### What you are asked to do
Would you transcribe only the lines from the one holding "Expand Schiedam VRR shift chevron" through the end of the material, exactly, without any pictures?
· · · · · · ·
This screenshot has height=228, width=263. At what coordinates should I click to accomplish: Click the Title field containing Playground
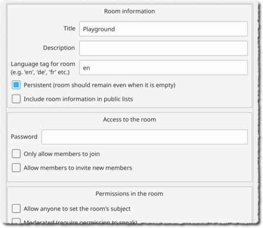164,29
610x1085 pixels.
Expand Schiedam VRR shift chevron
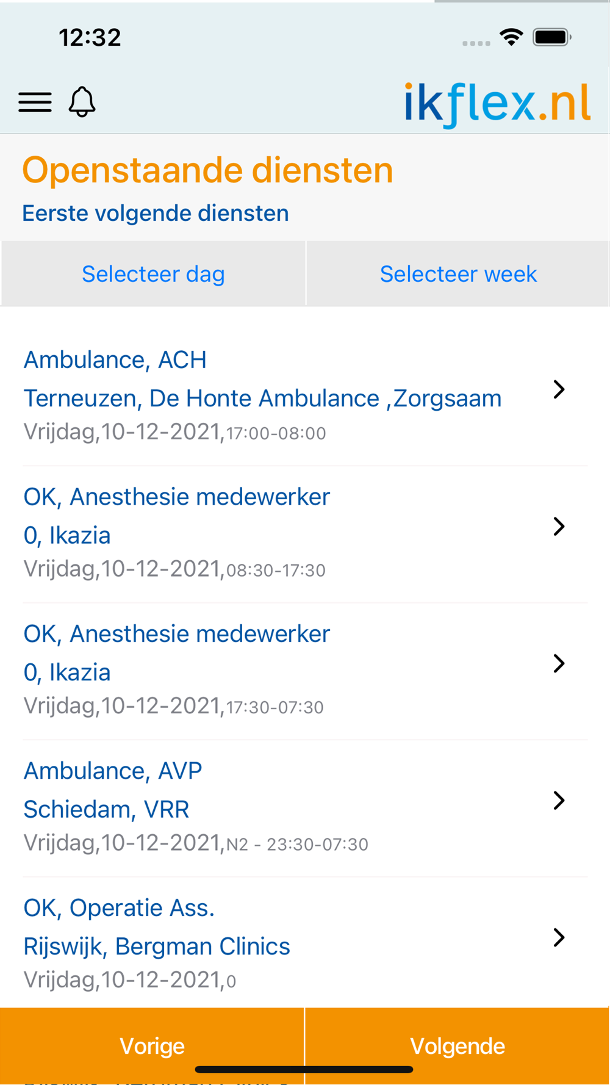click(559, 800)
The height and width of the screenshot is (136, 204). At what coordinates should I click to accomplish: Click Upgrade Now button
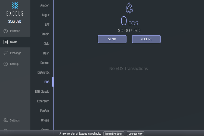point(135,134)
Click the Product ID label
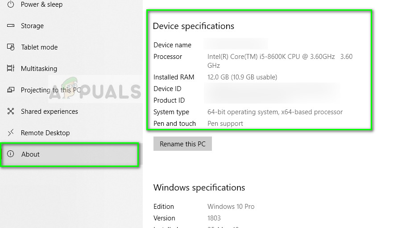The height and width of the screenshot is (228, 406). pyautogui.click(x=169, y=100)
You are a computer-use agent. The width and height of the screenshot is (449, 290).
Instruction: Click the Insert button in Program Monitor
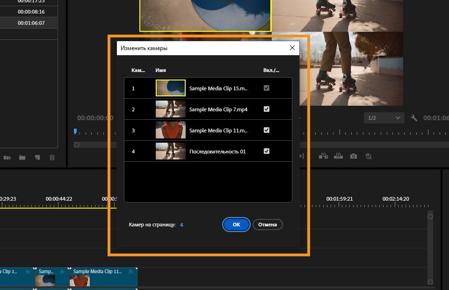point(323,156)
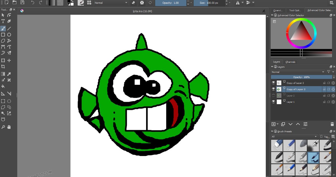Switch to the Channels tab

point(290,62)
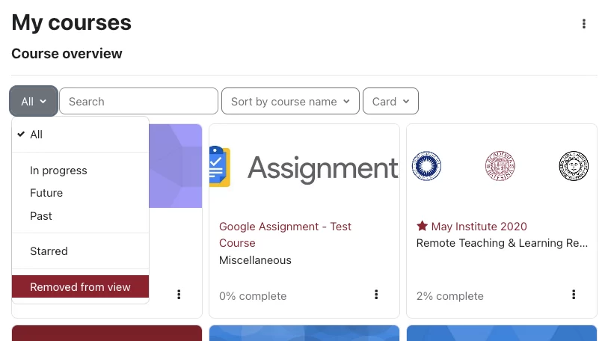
· · · · · · ·
### Exercise output
Expand Schiedam VRR shift chevron
click(559, 800)
The height and width of the screenshot is (136, 204). At what coordinates should I click to accomplish: Click Upgrade Now button
point(135,134)
Click the Product ID label
The height and width of the screenshot is (228, 406). pyautogui.click(x=169, y=100)
You are a computer-use agent. The width and height of the screenshot is (449, 290).
Instruction: Click the Insert button in Program Monitor
point(323,156)
Switch to the Channels tab

point(290,62)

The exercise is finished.